Collected data —
Content starts

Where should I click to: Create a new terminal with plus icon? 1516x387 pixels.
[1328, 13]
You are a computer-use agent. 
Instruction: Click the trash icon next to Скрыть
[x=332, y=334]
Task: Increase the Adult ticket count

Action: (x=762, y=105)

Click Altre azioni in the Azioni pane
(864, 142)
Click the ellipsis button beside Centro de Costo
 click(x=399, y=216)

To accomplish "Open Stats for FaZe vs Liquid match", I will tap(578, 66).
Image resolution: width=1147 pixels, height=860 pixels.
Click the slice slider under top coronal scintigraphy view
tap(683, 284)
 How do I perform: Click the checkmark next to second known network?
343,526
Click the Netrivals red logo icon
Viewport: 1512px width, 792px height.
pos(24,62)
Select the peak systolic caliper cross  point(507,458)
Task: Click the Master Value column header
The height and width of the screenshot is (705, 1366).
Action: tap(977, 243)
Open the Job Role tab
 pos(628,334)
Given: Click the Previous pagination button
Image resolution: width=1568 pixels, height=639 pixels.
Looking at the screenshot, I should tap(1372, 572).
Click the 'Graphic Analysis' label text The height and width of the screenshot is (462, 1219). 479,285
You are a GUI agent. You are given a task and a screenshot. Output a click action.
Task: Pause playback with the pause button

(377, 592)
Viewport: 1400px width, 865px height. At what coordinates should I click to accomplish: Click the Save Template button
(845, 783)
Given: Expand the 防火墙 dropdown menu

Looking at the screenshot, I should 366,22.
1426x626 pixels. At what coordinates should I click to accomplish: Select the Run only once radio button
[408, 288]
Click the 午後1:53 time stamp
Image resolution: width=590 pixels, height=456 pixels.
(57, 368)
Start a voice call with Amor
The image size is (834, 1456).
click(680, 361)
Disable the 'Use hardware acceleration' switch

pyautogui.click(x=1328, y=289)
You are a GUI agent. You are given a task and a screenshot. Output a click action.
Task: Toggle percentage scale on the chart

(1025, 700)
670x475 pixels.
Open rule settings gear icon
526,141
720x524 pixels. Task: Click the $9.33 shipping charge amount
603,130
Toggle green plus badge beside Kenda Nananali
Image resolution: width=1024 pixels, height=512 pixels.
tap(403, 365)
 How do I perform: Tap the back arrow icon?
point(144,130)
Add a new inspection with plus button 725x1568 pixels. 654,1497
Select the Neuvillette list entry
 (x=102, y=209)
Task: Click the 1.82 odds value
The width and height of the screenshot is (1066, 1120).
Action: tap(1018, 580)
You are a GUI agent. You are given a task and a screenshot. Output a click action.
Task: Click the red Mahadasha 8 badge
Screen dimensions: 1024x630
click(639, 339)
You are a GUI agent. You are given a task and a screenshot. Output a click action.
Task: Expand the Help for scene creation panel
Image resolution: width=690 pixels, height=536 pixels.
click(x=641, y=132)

Content ends

Work to be completed — The answer is the full data, repeated exactly as shown.

Answer for this exercise —
Where should I click to: Create a new terminal with plus icon? 1516x387 pixels.
[1328, 13]
You are a computer-use agent. 
Instruction: Click the trash icon next to Скрыть
[x=332, y=334]
Task: Increase the Adult ticket count

Action: (x=762, y=105)

Click Altre azioni in the Azioni pane
(864, 142)
Click the ellipsis button beside Centro de Costo
 click(x=399, y=216)

To accomplish "Open Stats for FaZe vs Liquid match", I will tap(578, 66).
Image resolution: width=1147 pixels, height=860 pixels.
Click the slice slider under top coronal scintigraphy view
tap(683, 284)
 How do I perform: Click the checkmark next to second known network?
343,526
Click the Netrivals red logo icon
Viewport: 1512px width, 792px height.
pos(24,62)
Select the peak systolic caliper cross  point(507,458)
Task: Click the Master Value column header
The height and width of the screenshot is (705, 1366).
Action: tap(977, 243)
Open the Job Role tab
 pos(628,334)
Given: Click the Previous pagination button
Image resolution: width=1568 pixels, height=639 pixels.
Looking at the screenshot, I should tap(1372, 572).
Click the 'Graphic Analysis' label text The height and width of the screenshot is (462, 1219). 479,285
You are a GUI agent. You are given a task and a screenshot. Output a click action.
Task: Pause playback with the pause button

(377, 592)
Viewport: 1400px width, 865px height. At what coordinates should I click to accomplish: Click the Save Template button
(845, 783)
Given: Expand the 防火墙 dropdown menu

Looking at the screenshot, I should 366,22.
1426x626 pixels. At what coordinates should I click to accomplish: Select the Run only once radio button
[408, 288]
Click the 午後1:53 time stamp
Image resolution: width=590 pixels, height=456 pixels.
(57, 368)
Start a voice call with Amor
The image size is (834, 1456).
click(680, 361)
Disable the 'Use hardware acceleration' switch

pyautogui.click(x=1328, y=289)
You are a GUI agent. You are given a task and a screenshot. Output a click action.
Task: Toggle percentage scale on the chart

(1025, 700)
670x475 pixels.
Open rule settings gear icon
526,141
720x524 pixels. Task: Click the $9.33 shipping charge amount
603,130
Toggle green plus badge beside Kenda Nananali
Image resolution: width=1024 pixels, height=512 pixels.
tap(403, 365)
 How do I perform: Tap the back arrow icon?
point(144,130)
Add a new inspection with plus button 725x1568 pixels. 654,1497
Select the Neuvillette list entry
 (x=102, y=209)
Task: Click the 1.82 odds value
The width and height of the screenshot is (1066, 1120).
Action: tap(1018, 580)
You are a GUI agent. You are given a task and a screenshot. Output a click action.
Task: Click the red Mahadasha 8 badge
Screen dimensions: 1024x630
click(639, 339)
You are a GUI agent. You are given a task and a screenshot. Output a click action.
Task: Expand the Help for scene creation panel
Image resolution: width=690 pixels, height=536 pixels.
click(x=641, y=132)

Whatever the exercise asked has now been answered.